• _AIM OF THE TASK_
Please retype the data that follows, starting at the line containing "Given: Toggle the" and stopping after the last line.

Dataset items
+===+
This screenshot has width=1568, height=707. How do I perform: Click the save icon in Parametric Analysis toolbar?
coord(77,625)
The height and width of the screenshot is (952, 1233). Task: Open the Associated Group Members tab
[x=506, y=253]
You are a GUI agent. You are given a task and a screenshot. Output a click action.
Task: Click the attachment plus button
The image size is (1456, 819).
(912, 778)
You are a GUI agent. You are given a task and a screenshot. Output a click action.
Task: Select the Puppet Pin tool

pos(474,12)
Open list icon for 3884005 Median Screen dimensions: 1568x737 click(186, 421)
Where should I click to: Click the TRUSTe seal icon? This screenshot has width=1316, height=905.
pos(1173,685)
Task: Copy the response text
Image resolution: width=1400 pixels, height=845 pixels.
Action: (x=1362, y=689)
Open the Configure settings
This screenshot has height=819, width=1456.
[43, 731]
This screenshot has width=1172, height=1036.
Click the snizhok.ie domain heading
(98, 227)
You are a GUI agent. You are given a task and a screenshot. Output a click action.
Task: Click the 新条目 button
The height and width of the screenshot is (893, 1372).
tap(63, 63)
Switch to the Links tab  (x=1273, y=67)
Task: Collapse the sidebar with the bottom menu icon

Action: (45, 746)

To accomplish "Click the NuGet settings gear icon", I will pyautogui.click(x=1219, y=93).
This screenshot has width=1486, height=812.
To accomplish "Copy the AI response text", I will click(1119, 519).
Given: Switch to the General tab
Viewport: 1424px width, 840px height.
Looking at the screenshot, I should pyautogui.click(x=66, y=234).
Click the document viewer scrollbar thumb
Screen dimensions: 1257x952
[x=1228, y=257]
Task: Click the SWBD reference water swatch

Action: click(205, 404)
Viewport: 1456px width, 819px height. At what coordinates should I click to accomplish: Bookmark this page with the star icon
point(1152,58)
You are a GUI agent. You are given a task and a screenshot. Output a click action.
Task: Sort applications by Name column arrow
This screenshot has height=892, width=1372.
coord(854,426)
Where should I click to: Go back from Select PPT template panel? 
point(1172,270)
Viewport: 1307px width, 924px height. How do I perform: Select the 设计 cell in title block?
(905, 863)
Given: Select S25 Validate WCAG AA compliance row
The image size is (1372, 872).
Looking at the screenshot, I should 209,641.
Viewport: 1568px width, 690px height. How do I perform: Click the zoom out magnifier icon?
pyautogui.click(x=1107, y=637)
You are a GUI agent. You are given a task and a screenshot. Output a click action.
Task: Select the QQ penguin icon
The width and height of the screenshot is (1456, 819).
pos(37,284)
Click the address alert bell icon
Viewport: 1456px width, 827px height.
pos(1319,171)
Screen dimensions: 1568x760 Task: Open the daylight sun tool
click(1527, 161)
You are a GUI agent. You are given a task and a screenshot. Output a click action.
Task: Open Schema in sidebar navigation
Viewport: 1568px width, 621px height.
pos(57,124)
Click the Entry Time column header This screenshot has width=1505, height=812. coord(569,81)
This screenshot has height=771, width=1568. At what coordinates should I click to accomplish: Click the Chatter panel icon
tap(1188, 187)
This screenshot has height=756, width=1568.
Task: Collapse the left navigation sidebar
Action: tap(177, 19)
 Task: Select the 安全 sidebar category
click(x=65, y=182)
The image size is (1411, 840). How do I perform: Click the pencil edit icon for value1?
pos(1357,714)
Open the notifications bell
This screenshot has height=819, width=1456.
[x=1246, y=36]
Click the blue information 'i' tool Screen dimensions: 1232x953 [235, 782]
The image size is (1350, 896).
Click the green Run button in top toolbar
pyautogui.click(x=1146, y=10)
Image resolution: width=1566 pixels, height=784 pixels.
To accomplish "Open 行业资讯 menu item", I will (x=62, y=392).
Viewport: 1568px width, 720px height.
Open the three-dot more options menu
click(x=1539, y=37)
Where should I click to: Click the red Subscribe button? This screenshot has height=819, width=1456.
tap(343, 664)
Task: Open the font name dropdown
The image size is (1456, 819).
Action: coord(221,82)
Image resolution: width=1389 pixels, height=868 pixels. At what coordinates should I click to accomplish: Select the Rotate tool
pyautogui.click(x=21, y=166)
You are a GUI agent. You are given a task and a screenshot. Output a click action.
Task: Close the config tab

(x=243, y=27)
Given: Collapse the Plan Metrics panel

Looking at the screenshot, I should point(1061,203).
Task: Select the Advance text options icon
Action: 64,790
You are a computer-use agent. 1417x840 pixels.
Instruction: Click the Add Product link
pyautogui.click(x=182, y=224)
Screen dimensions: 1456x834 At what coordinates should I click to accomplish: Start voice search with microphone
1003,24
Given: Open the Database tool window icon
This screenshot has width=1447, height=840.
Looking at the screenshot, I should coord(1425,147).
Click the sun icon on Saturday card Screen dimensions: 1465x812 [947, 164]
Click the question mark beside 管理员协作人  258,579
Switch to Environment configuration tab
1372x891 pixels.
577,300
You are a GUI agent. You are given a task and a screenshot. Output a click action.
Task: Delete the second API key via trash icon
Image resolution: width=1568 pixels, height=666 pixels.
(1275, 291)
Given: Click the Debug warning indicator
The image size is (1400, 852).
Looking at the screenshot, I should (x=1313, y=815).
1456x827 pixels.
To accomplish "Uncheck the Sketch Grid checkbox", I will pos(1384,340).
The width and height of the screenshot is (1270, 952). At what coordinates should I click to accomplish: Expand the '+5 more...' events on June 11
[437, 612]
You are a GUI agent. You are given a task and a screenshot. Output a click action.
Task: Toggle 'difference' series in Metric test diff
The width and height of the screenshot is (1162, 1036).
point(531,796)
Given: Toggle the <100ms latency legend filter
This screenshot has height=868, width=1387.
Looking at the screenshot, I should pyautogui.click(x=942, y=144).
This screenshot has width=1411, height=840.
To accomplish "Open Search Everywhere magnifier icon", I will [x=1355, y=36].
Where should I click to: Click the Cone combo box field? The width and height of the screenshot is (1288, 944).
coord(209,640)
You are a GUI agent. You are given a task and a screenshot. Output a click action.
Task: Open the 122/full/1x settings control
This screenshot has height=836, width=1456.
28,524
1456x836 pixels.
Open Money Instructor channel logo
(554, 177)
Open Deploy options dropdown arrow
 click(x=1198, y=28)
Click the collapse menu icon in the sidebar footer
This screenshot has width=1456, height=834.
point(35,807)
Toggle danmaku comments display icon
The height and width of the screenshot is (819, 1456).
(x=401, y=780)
+===+
• _RESULT OF THE TASK_
Given: Toggle the <100ms latency legend filter
This screenshot has height=868, width=1387.
Looking at the screenshot, I should pyautogui.click(x=942, y=144).
This screenshot has width=1411, height=840.
To accomplish "Open Search Everywhere magnifier icon", I will [x=1355, y=36].
Where should I click to: Click the Cone combo box field? The width and height of the screenshot is (1288, 944).
coord(209,640)
You are a GUI agent. You are given a task and a screenshot. Output a click action.
Task: Open the 122/full/1x settings control
This screenshot has height=836, width=1456.
28,524
1456x836 pixels.
Open Money Instructor channel logo
(554, 177)
Open Deploy options dropdown arrow
 click(x=1198, y=28)
Click the collapse menu icon in the sidebar footer
This screenshot has width=1456, height=834.
point(35,807)
Toggle danmaku comments display icon
The height and width of the screenshot is (819, 1456).
(x=401, y=780)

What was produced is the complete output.